DOCUMENT EXCERPT -
Re: RAD vs. performance

Curtis W wrote:
Dr Jon D Harrop wrote:
You're looking at the wrong example.

The other examples you gave were almost identical in functionality to
mine. I thought you didn't like my approach?

That's the point. You can write in your abstracted style easily in ML
but people do not do this because it weakens the typing, slows the code
and is rarely used in practice (in the context of numeric types, at
least).

If you want it to handle something
else, you have to /rewrite/ it.

No, and I just gave you the code.

Of course, yours would actually be slower than mine, since yours has
abstractions that will be there, whereas my compiler can optimize them
away most of the time.

No, inlining the function arguments to the HOF recovers the original.
The only difference between the specialised and generic implementations
in OCaml is the passing of operators as function arguments.

No, I'm emphasising static checking to catch errors. The fact that my
code will also be faster than yours is incidental.

This has absolutely nothing to do with type checking. Mine will catch
just as many errors as yours.

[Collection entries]
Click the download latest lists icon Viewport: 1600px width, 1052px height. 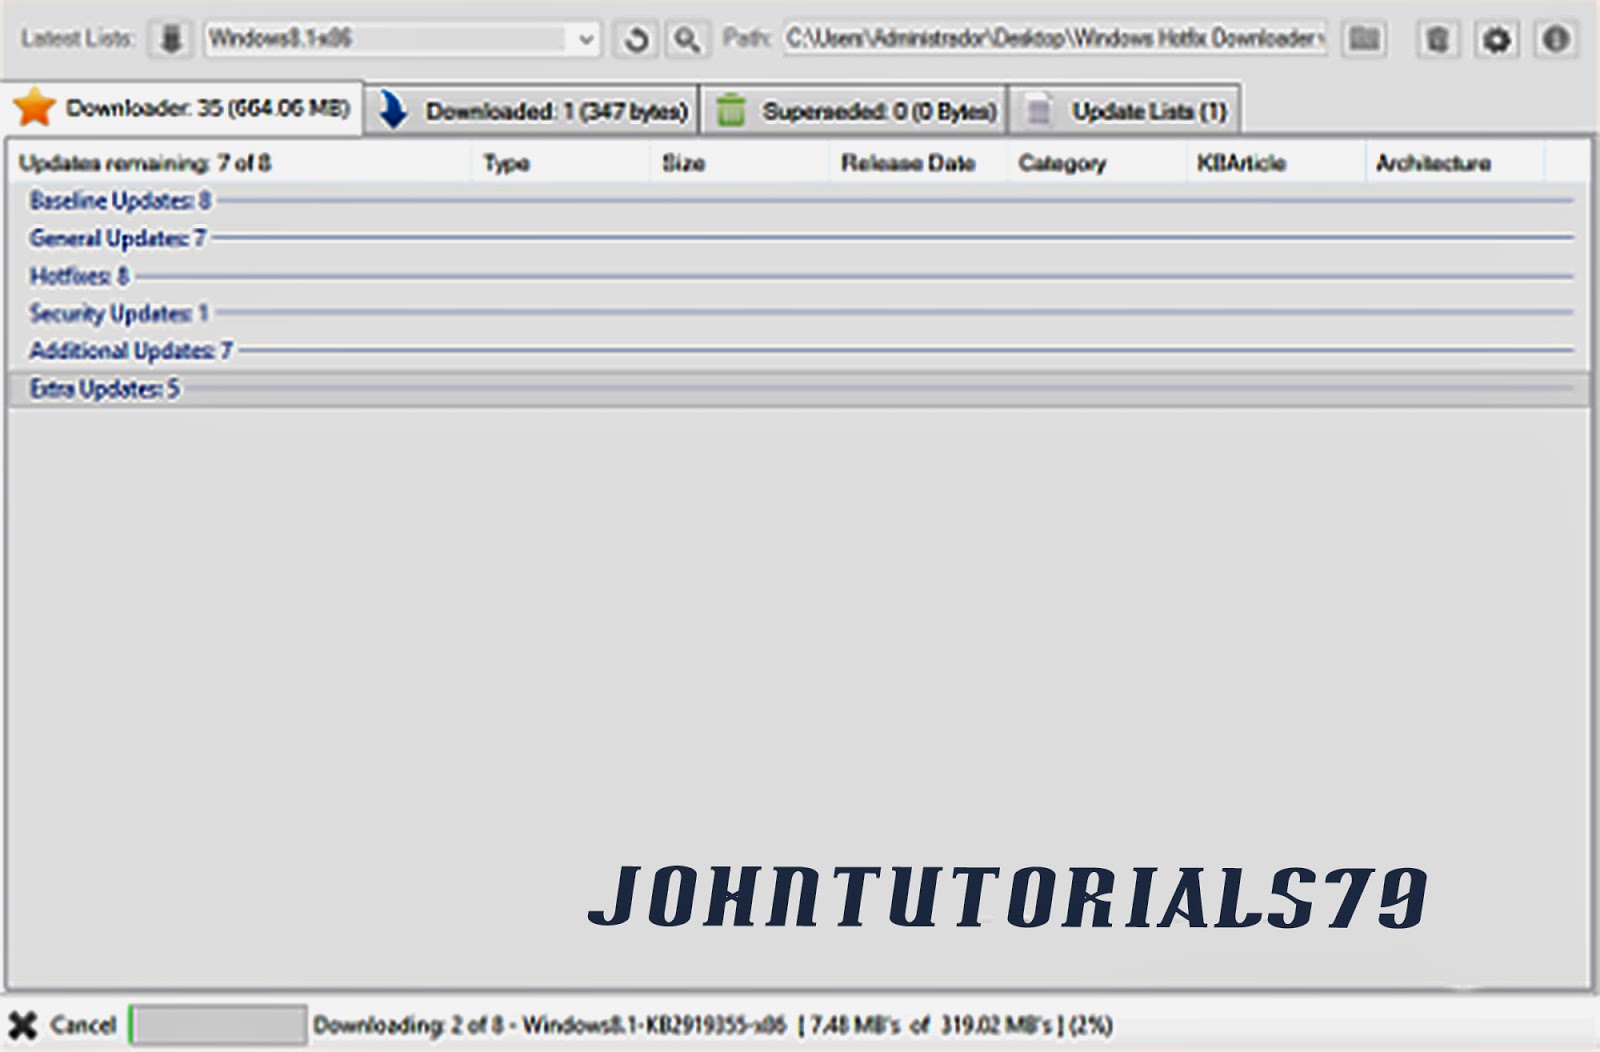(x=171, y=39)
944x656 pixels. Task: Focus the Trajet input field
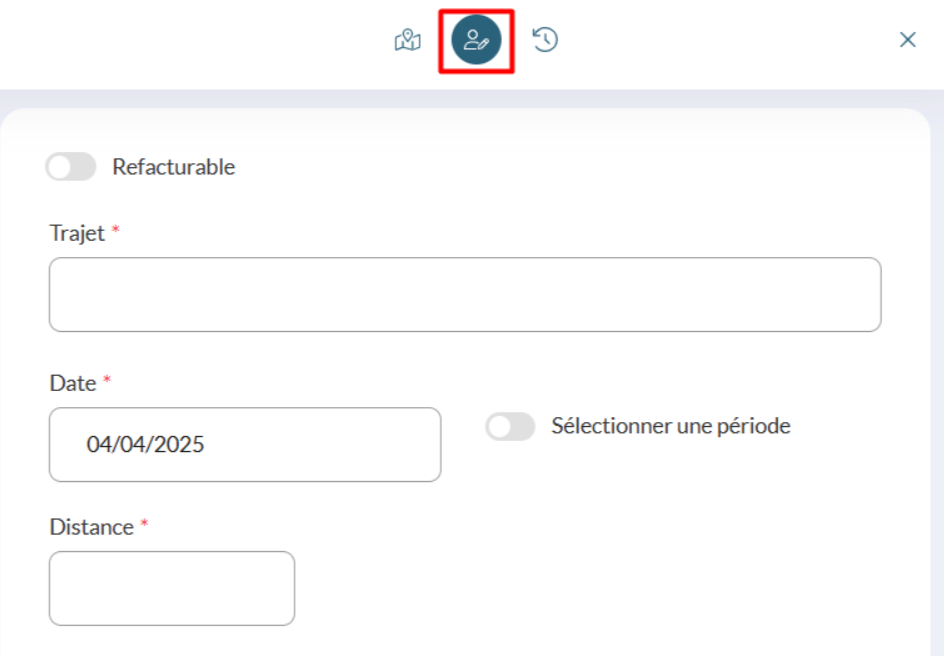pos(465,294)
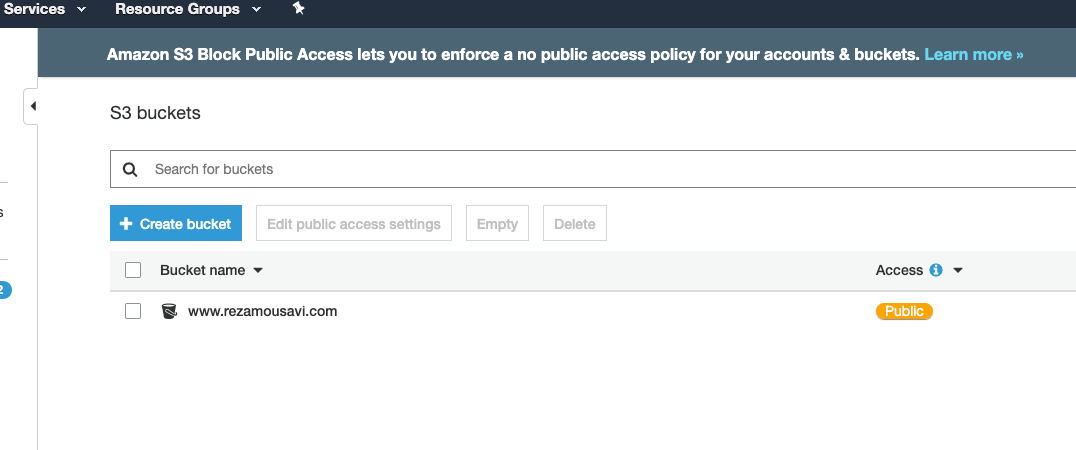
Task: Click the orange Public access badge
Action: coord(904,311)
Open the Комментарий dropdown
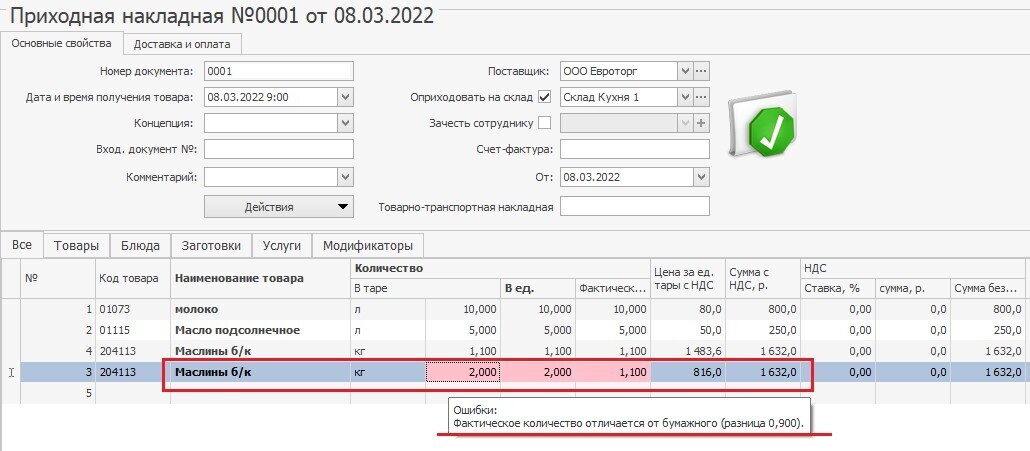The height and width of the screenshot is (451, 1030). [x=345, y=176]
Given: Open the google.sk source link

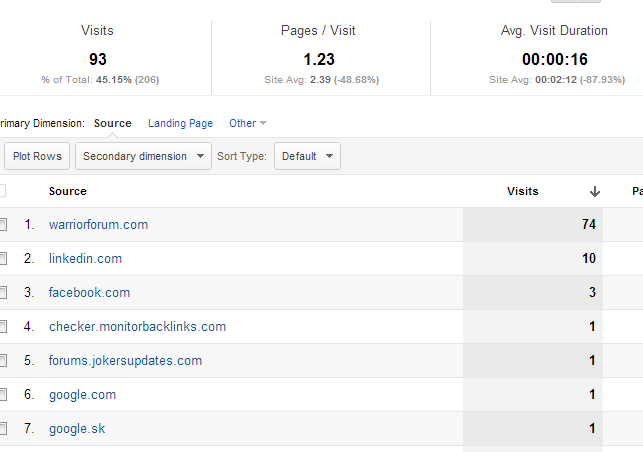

STATED TASK 1 -
In the forum thread, what is the only difference between the specialised and generic implementations in OCaml?
STATED TASK 2 -
Summarize the forum thread in two sentences.
STATED TASK 3 -
Output the passage of the forum thread that begins at the words "No, and I just" and stops after the words "recovers the original.".

EXERCISE ANSWER 1 -
The passing of operators as function arguments.

EXERCISE ANSWER 2 -
The forum thread argues over writing numeric code in an abstracted, generic style in ML, which one side says people rarely do because it weakens the typing and slows the code. It also disputes which version would be faster and which catches more errors, with one side stressing static checking and the other claiming that inlining the function arguments to the higher-order function recovers the original.

EXERCISE ANSWER 3 -
No, and I just gave you the code.

Of course, yours would actually be slower than mine, since yours has
abstractions that will be there, whereas my compiler can optimize them
away most of the time.

No, inlining the function arguments to the HOF recovers the original.